> Alıntı
---

Demokratik idare biçimi siyasal anlamda bireylerin haklarını yasayla koruma altına alan değerler bütününü ifade ederken, sosyolojik anlamda ise bu değerler bütününün uygulamaya yönelik içeriğinin düzenlenmesini ifade etmektedir. Her bireyin her konuda kendine has kanaati olacağı ön kabulüyle, her fikrin ifade bulduğu mecra yani kitle iletişim araçları marifetiyle başka bireylerin korunma ve saygı duyulma hakkı ortaya çıkmaktadır. Ancak, şüphesiz bu hak, sınırsız ve kontrolsüz bir eleştiriyi beraberinde getirmemeli, yasa ve ahlak kuralları içerisinde çizilen bazı sınırlar yardımıyla kamuoyunun doğru ve objektif bir şekilde bilgilendirilmesine katkı sağlamak amacıyla kullanılmalıdır. Ayrıca kişi, kurum ve kuruluşların haklarının da gözetilmesi gerekmektedir. Yayıncılığın kamusal bir sorumluluk olduğu gerçeğinden yola çıkarak gazetecilik olanakları içerisinde üretilen haberlerin tarafsızlık, gerçeklik ve doğruluk ilkelerini esas alması beklenmektedir.

---

> Veri kümesi
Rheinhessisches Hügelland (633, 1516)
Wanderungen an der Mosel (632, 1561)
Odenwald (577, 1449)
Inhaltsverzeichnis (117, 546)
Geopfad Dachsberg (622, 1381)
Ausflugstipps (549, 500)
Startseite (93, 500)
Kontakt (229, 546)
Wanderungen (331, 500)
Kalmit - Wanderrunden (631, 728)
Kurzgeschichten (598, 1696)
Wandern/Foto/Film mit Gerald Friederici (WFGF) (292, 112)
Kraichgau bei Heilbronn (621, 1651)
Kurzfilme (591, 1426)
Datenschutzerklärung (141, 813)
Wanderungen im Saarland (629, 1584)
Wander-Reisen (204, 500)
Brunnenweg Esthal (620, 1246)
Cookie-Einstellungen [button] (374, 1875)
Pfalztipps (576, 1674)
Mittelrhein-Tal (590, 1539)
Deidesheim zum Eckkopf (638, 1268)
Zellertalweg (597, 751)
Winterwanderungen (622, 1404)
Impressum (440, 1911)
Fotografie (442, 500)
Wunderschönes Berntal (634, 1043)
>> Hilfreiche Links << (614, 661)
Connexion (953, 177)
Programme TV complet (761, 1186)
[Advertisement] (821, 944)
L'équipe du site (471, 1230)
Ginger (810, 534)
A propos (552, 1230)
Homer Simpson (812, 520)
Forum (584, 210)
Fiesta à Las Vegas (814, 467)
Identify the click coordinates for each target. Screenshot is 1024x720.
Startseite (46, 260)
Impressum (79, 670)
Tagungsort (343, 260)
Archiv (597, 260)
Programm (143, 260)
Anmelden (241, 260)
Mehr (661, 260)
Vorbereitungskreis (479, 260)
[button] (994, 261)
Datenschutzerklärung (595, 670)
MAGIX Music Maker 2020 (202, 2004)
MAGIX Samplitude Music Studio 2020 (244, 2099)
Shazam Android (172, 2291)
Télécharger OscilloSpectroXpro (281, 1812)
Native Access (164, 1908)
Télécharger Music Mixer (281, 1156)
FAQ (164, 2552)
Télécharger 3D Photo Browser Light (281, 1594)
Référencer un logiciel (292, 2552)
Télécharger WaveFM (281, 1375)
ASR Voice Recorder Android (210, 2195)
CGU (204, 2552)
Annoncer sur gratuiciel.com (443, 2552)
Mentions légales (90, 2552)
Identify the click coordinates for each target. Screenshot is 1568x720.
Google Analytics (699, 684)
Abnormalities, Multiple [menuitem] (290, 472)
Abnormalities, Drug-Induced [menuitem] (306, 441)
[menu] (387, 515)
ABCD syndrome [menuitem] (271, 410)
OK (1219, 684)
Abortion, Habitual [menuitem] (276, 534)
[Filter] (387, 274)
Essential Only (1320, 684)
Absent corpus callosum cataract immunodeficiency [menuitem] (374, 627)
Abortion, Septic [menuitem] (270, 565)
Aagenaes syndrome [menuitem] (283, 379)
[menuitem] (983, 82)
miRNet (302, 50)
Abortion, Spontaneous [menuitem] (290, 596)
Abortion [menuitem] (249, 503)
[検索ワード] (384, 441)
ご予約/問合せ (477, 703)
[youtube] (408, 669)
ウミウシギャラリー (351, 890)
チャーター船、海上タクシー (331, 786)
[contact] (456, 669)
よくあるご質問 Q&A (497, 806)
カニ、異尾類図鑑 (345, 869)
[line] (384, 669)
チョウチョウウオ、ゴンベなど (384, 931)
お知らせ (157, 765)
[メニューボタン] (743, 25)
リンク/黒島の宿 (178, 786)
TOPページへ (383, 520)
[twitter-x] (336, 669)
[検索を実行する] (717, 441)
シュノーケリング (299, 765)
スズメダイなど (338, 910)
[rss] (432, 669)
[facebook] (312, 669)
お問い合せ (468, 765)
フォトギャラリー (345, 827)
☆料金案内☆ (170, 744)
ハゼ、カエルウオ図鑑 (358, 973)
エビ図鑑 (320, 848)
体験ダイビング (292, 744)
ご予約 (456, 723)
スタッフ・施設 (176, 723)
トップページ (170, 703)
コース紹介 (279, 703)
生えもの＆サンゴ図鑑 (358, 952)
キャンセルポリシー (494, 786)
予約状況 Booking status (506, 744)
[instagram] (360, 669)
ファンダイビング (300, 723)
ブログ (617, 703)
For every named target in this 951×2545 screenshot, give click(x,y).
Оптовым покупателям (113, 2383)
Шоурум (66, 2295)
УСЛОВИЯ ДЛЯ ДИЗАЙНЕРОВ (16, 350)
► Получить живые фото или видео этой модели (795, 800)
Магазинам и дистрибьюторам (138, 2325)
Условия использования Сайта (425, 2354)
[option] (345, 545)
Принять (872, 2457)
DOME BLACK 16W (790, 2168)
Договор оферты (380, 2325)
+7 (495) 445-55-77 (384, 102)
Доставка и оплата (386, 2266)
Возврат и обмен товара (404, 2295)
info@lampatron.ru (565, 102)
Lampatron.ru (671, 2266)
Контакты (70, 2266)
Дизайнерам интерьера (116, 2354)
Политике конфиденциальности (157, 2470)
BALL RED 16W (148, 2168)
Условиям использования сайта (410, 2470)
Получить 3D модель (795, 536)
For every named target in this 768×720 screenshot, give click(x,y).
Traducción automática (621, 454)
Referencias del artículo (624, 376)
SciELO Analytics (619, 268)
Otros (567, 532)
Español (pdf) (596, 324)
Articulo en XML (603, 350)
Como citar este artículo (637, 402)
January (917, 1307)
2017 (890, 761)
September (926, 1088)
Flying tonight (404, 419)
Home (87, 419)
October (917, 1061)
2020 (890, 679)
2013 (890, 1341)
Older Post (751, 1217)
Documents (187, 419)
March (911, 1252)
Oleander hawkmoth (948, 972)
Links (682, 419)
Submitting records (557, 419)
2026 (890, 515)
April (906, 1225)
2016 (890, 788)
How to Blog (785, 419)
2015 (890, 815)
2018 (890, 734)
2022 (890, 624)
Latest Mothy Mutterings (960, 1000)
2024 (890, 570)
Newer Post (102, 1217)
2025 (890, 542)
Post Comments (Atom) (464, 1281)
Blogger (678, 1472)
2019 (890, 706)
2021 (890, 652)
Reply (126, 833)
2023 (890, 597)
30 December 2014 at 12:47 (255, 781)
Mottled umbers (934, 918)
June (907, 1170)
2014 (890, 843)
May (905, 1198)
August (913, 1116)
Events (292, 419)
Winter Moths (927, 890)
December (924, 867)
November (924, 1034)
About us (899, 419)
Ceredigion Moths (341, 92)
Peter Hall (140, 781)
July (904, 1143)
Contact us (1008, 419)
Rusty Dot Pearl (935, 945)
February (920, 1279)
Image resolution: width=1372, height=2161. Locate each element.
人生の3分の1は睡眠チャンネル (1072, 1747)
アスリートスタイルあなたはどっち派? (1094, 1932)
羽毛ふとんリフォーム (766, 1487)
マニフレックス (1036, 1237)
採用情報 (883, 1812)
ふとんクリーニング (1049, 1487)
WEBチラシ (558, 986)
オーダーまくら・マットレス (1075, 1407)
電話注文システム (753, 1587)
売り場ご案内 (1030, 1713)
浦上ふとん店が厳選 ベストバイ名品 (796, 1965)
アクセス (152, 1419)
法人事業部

---

Lütfen demokratik idare ve yayıncılık üzerine olan alıntıya göre şu soruları yanıtlayın:
(a) Demokratik idare biçimi siyasal anlamda neyi ifade eder?
(b) Söz konusu hak hangi amaçla kullanılmalıdır?
(c) Üretilen haberlerin hangi ilkeleri esas alması beklenir?

(a) Bireylerin haklarını yasayla koruma altına alan değerler bütününü.
(b) Yasa ve ahlak kuralları içerisinde çizilen bazı sınırlar yardımıyla kamuoyunun doğru ve objektif bir şekilde bilgilendirilmesine katkı sağlamak amacıyla.
(c) Tarafsızlık, gerçeklik ve doğruluk ilkelerini.